### Task statement
Once the line with "admin (38, 285)" is found in the entries below, print it and each following line exactly, stopping after the line with "sciopero bianco (403, 548)"; print nothing else.
■ ■ ■ ■ ■
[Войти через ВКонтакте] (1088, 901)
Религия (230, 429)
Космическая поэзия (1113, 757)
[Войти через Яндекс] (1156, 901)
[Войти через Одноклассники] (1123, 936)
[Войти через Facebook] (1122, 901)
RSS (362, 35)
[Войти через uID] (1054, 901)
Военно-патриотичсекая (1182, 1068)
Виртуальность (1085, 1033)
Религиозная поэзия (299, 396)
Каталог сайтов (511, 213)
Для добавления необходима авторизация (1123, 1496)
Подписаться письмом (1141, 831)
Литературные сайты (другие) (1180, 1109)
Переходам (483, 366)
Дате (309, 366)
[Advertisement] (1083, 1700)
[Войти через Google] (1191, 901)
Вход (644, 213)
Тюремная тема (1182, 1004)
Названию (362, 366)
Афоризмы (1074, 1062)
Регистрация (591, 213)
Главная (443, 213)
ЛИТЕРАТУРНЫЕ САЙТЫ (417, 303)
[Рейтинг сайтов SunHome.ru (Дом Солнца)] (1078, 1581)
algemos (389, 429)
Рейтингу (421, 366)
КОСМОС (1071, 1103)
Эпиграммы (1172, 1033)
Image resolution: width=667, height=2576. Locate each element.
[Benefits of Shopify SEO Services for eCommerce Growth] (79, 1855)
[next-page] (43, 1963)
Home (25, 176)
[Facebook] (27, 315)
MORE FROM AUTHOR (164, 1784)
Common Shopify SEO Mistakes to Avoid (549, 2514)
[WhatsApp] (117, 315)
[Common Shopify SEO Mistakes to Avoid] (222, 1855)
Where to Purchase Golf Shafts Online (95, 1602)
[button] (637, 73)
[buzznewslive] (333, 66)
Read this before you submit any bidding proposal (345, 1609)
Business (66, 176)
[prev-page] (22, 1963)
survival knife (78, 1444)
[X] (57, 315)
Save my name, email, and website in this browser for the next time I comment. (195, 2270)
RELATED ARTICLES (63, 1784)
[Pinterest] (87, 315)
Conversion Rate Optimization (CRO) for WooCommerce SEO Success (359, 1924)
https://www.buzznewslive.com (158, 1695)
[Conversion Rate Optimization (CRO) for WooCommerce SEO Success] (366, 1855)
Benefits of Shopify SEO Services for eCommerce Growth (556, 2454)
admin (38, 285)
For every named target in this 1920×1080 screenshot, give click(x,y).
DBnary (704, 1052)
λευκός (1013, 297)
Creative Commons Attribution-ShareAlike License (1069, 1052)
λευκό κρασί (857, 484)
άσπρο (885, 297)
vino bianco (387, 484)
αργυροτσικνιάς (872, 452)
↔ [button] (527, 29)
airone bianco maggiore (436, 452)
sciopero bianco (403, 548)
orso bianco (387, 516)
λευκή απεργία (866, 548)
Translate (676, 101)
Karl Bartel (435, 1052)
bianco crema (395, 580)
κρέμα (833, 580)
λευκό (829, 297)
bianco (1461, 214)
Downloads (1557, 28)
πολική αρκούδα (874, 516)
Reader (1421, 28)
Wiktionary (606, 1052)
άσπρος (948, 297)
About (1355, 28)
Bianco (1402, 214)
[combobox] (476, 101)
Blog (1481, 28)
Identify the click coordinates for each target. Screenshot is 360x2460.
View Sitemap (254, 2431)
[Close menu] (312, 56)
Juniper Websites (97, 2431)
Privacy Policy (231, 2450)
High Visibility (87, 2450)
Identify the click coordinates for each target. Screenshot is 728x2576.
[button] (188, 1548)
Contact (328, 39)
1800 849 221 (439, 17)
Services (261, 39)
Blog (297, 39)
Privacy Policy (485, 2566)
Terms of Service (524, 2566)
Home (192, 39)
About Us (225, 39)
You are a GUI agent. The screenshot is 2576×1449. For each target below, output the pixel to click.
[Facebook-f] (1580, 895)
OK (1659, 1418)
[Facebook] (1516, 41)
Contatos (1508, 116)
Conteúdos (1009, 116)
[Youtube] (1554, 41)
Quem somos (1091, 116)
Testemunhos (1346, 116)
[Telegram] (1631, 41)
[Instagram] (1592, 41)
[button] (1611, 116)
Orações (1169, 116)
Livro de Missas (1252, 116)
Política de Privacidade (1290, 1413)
■ ■ ■ ■ ■
### Reply
admin (38, 285)
For every named target in this 1920×1080 screenshot, give click(x,y).
DBnary (704, 1052)
λευκός (1013, 297)
Creative Commons Attribution-ShareAlike License (1069, 1052)
λευκό κρασί (857, 484)
άσπρο (885, 297)
vino bianco (387, 484)
αργυροτσικνιάς (872, 452)
↔ [button] (527, 29)
airone bianco maggiore (436, 452)
sciopero bianco (403, 548)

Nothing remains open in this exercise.